▶ [What this task involves]
Look through the data and write out every line with the word "Open" in it.

******************************

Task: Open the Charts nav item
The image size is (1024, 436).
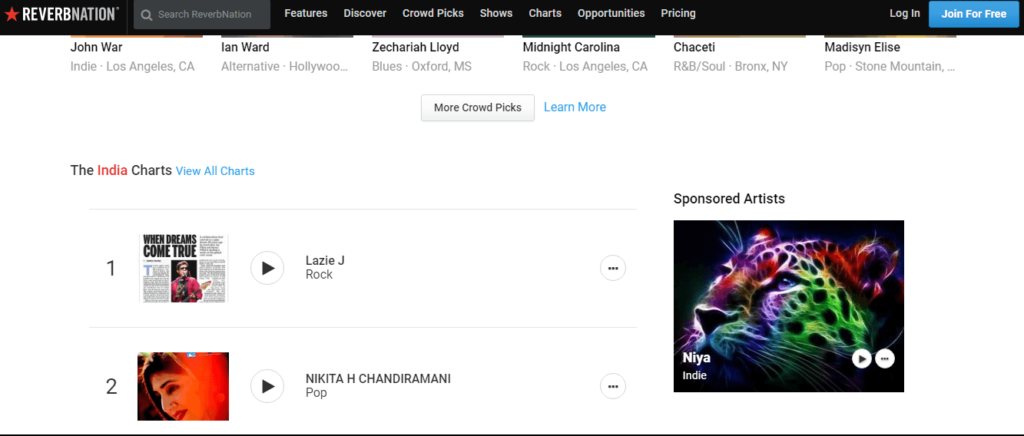Action: (x=545, y=13)
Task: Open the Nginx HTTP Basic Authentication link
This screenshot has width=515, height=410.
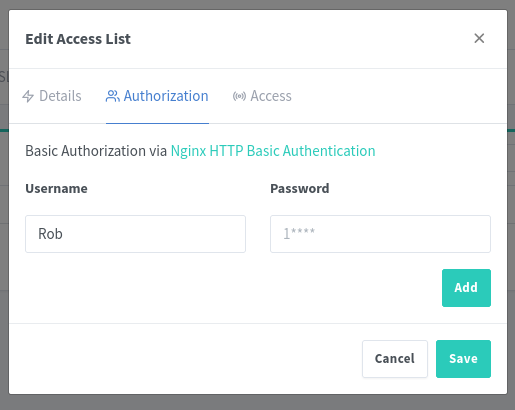Action: point(273,151)
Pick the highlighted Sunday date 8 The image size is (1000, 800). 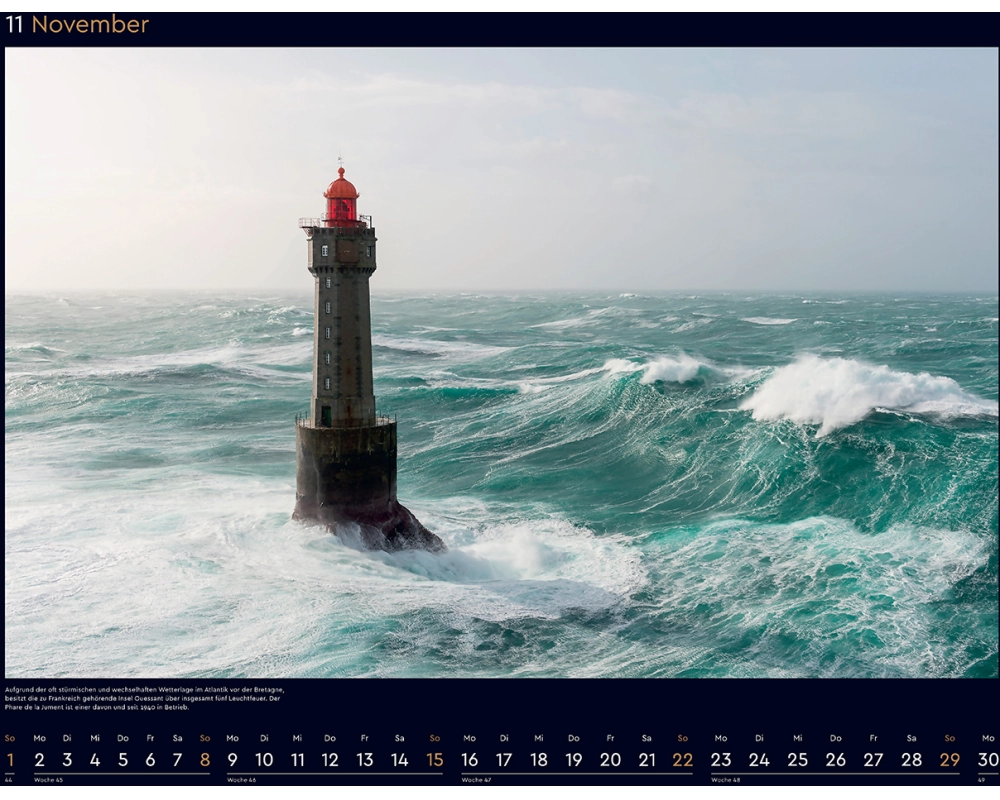click(x=205, y=760)
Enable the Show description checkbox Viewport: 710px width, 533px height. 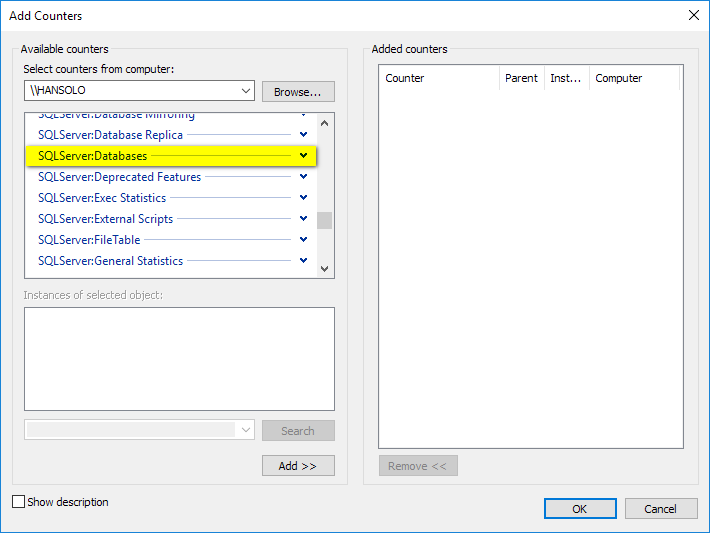(18, 502)
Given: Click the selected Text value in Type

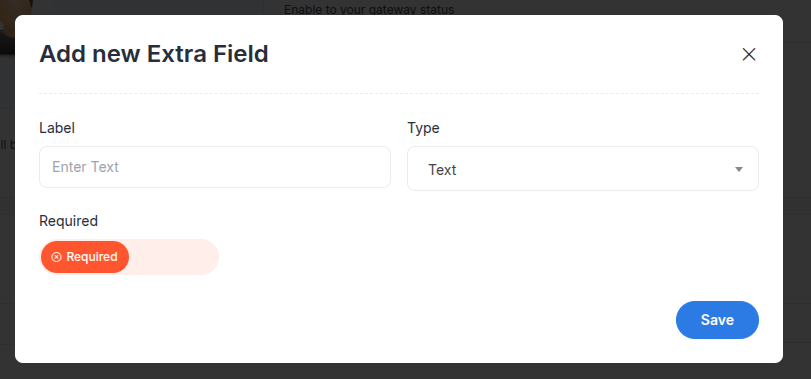Looking at the screenshot, I should click(x=442, y=170).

******************************

▶ [Result of the task]
Task: Open the Charts nav item
Task: Open the Nginx HTTP Basic Authentication link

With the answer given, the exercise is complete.